Dal Vangelo secondo Luca
Lc 6,20-26
In quel tempo, Gesù, alzàti gli occhi verso i suoi discepoli, diceva:
«Beati voi, poveri,
perché vostro è il regno di Dio.
Beati voi, che ora avete fame,
perché sarete saziati.
Beati voi, che ora piangete,
perché riderete.
Beati voi, quando gli uomini vi odieranno e quando vi metteranno al bando e vi insulteranno e disprezzeranno il vostro nome come infame, a causa del Figlio dell’uomo. Rallegratevi in quel giorno ed esultate perché, ecco, la vostra ricompensa è grande nel cielo. Allo stesso modo infatti agivano i loro padri con i profeti.
Ma guai a voi, ricchi,
perché avete già ricevuto la vostra consolazione.

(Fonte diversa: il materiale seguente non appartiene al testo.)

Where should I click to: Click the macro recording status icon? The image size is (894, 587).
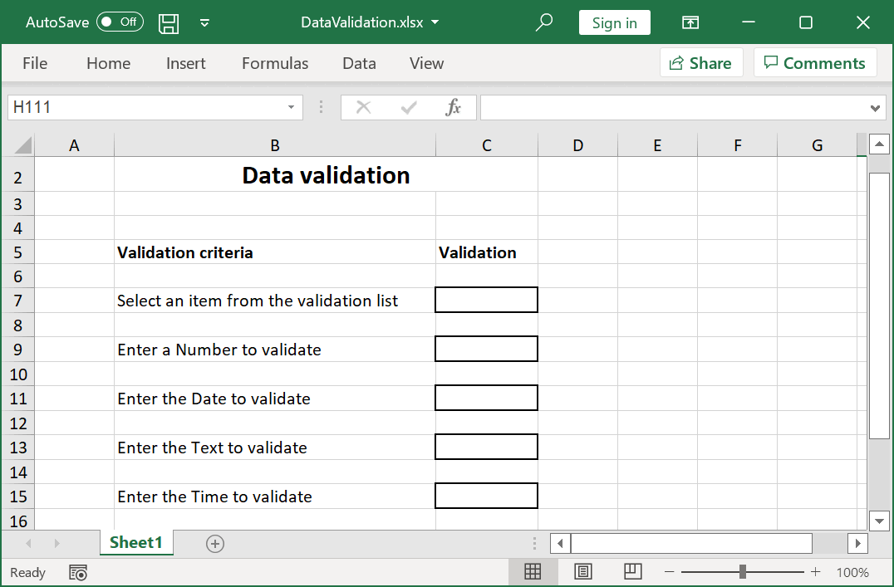point(78,573)
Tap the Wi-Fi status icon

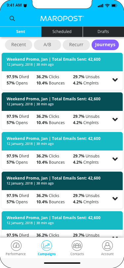tap(107, 6)
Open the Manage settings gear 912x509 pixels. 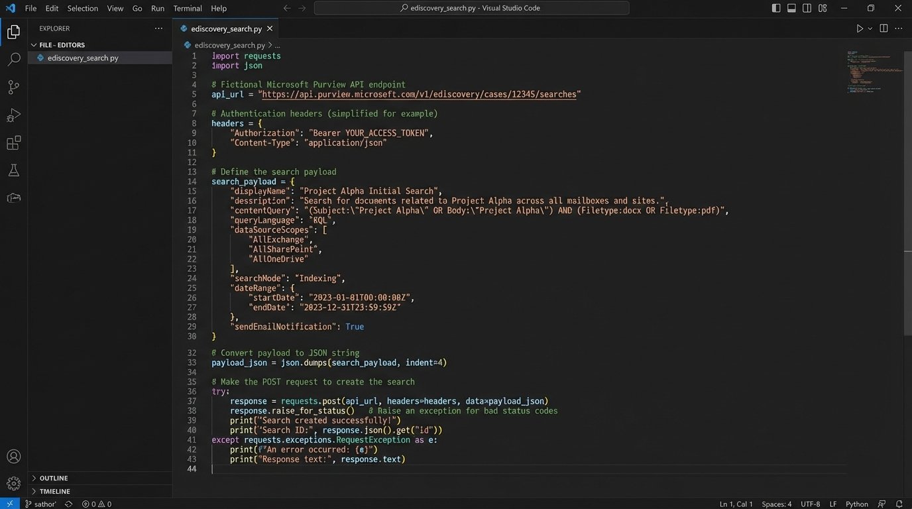coord(13,484)
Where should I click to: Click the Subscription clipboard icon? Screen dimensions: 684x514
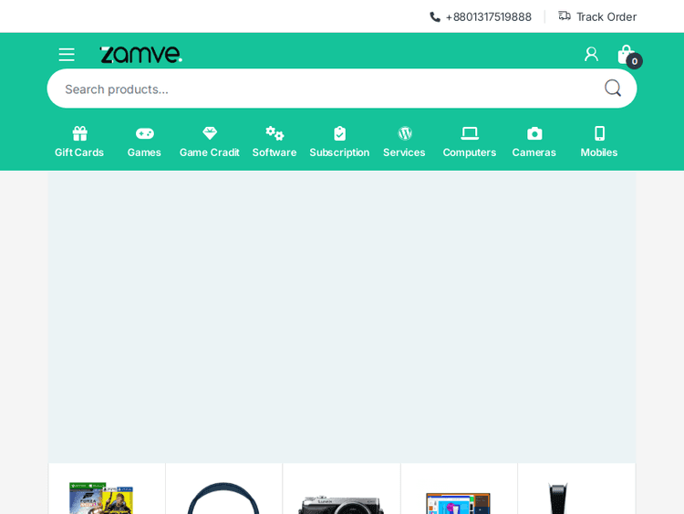(x=339, y=133)
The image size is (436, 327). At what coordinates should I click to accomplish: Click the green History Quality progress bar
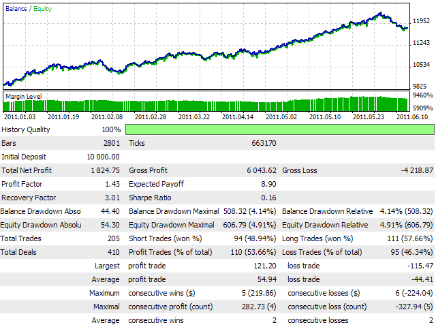point(279,129)
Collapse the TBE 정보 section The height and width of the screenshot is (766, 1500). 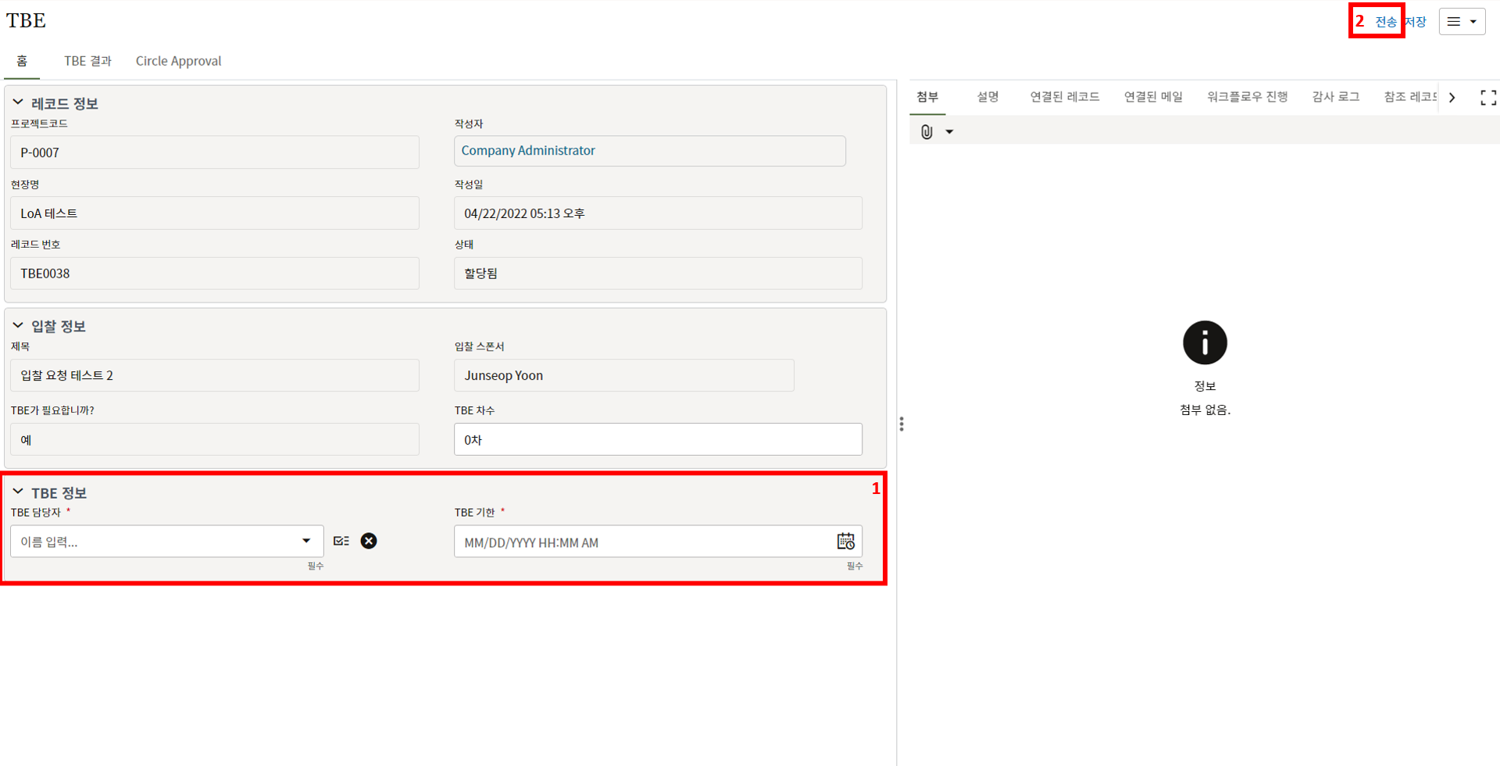[x=18, y=492]
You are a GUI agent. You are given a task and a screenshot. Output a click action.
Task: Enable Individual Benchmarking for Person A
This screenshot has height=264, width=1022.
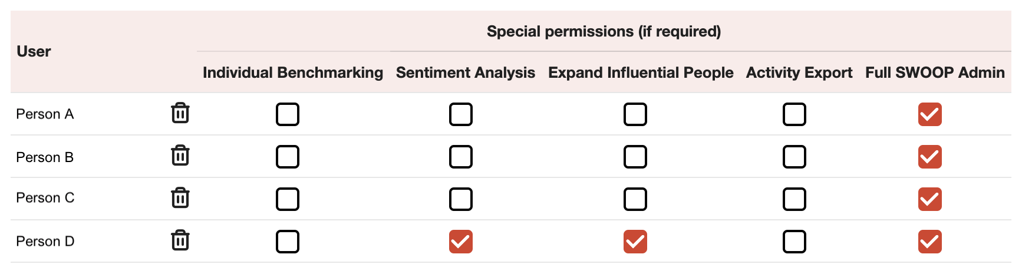tap(288, 114)
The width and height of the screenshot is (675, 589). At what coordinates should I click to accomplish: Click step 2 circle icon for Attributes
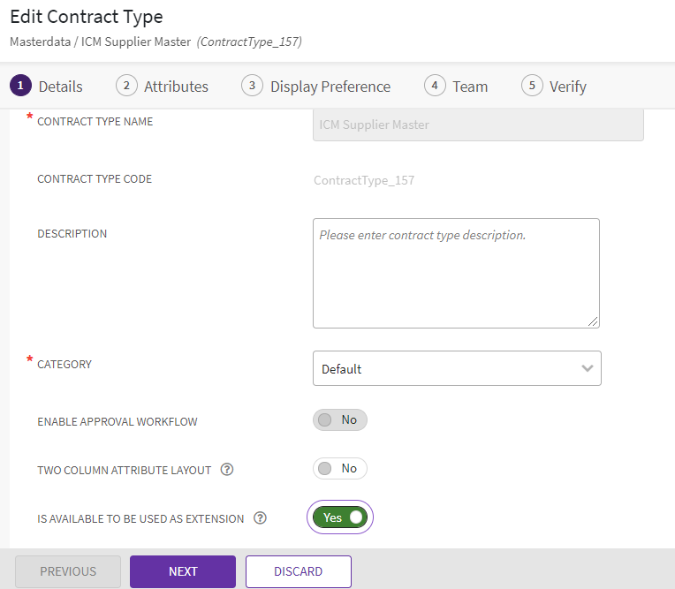(126, 86)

Guai a voi, che ora siete sazi,
perché avrete fame.
Guai a voi, che ora ridete,
perché sarete nel dolore e piangerete.
Guai, quando tutti gli uomini diranno bene di voi. Allo stesso modo infatti agivano i loro padri con i falsi profeti».
Parola del Signore.
Commenti di don L. M. Epicoco:
Beati voi, dice Gesù nel Vangelo di oggi, e non si rivolge certamente a coloro che normalmente siamo abituati a ritenere fortunati, vincenti, riusciti. Gesù ha davanti agli occhi le persone più fragili, quelle meno fortunate, quelle che normalmente riteniamo perdenti. Allora perché li chiama beati? Perché quando una persona vive un male non vede niente oltre questo, ma Gesù spalanca una possibilità di bene lì dove sembra che il male abbia l’ultima parola. E così a chi non ha nulla Gesù dice: beato te perché non avendo nulla su cui contare puoi contare completamente su Dio, infatti a chi non ha niente Dio dà il suo regno. Beato te hai fame di qualcosa perché la fame dice che ciò che stai cercando esiste altrimenti non ne sentiresti nemmeno la mancanza. Beato te che ora piangi perché Dio può consolare solo chi si dà il permesso di piangere. Beati quelli che vivono un’avversità, un odio, un vento contrario perché non resta inappagato chi trova il coraggio di andare controcorrente. Ma guai a quelli che pensano di non avere bisogno di nulla perché è difficile aiutare chi pensa di non averne bisogno. È nell’umiltà di accettare la nostra umanità il segreto di ogni beatitudine.